1. TERM. This Lease will become effective upon the execution
hereof by Lessor. The term of this Lease will commence on the date
the Equipment is accepted pursuant to Section 3 hereunder and,
unless earlier terminated as expressly provided for in this Lease,
will continue until the expiration date (the "Expiration Date") set
forth in Schedule "A" attached hereto (the "Lease Term").

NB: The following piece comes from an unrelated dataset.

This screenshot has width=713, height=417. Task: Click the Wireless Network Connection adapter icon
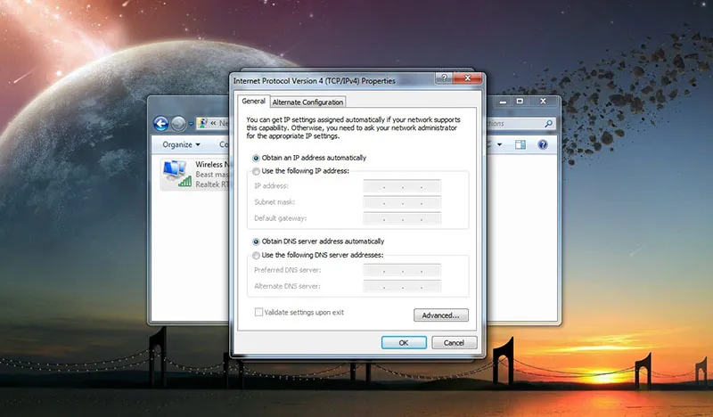tap(176, 173)
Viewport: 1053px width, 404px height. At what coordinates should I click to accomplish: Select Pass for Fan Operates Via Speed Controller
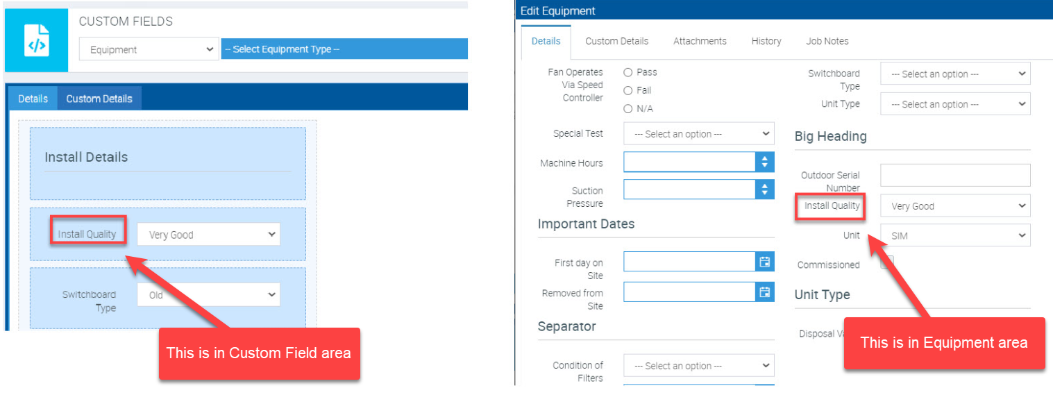628,72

2. RENT. Lessee agrees to pay to Lessor or its assignee the
Lease Payments, including the interest portion, equal to the
amounts specified in Schedule "A." The Lease Payments will be
payable without notice or demand at the office of Lessor (or such
other place as Lessor or its assignee may from time to time
designate in writing), and will commence on the first Lease Payment
Date as set forth in Schedule "A." Any payments received later
than thirty (30) days from the due date shall bear interest at the
rate of 5.93% per annum. This Lease is dependant on the Lessee
making an appropriation in its budget each year for this Lease, and
the Lessee may terminate this Lease at the end of any fiscal year
without penalty on furnishing the Lessor written notice of such
termination. Lessor and Lessee understand and intend that the
obligation of Lessee to pay Lease Payments hereunder shall
constitute a current expense of Lessee and shall not in any way be
construed to be a debt of Lessee in contravention of any applicable
constitutional or statutory limitation or requirement concerning
the creation of indebtedness by Lessee, nor shall anything
contained herein constitute a pledge of the general tax revenues,
funds or monies of Lessee.
3. DELIVERY AND ACCEPTANCE. Lessee, or if Lessee so
requests, Lessor, will cause the Equipment to be delivered to
Lessee at the location specified in Schedule "A" ("Equipment
Location"). Lessee will pay all transportation and other costs, if
any, incurred in connection with the delivery and installation of
the Equipment. Lessee will accept the Equipment as soon as it has
been delivered and inspected. Lessee will evidence its acceptance
of the Equipment by executing and delivering to Lessor a Delivery
and Acceptance Certificate (in the form provided by Lessor) upon
delivery of the Equipment.
4. DISCLAIMER OF WARRANTIES. Lessee acknowledges and agrees
that the Equipment is of a size, design and capacity selected by
Lessee. Lessor has not made, and does not hereby make, any
representation, warranty, or covenant, express or implied, with
respect to the merchantability, condition, quality, durability,
design, operation, fitness for use, or suitability of the equipment
in any respect whatsoever or in connection with or for the purposes
and uses of Lessee, or as to the absence of latent or other
defects, whether or not discoverable, or as to the absence of any
infringement of any patent, trademark or copyright, or as to any
obligation based on strict liability in tort or any other
representation, warranty, or covenant of any kind or character,
express or implied, with respect thereto. Lessor hereby assigns to
Lessee during the Lease Term, so long as no Event of Default has
occurred hereunder and is continuing, all manufacturer's
warranties, if any, expressed or implied with respect to the
Equipment, and Lessor authorizes Lessee to obtain the customary
services furnished in connection with such warranties at Lessee's
expense. Lessee's sole remedy for the breach of any such
manufacturer's warranty shall be against the manufacturer of the
Equipment and not against Lessor.
5. RETURN OF EQUIPMENT. Unless Lessee shall have exercised
its purchase option as provided in Section 18 hereof, upon the
expiration of earlier termination of this Lease pursuant to the
terms hereof, Lessee shall, at its sole expense but at Lessor's
option, return the Equipment to Lessor to any location in the
continental United States designated by Lessor.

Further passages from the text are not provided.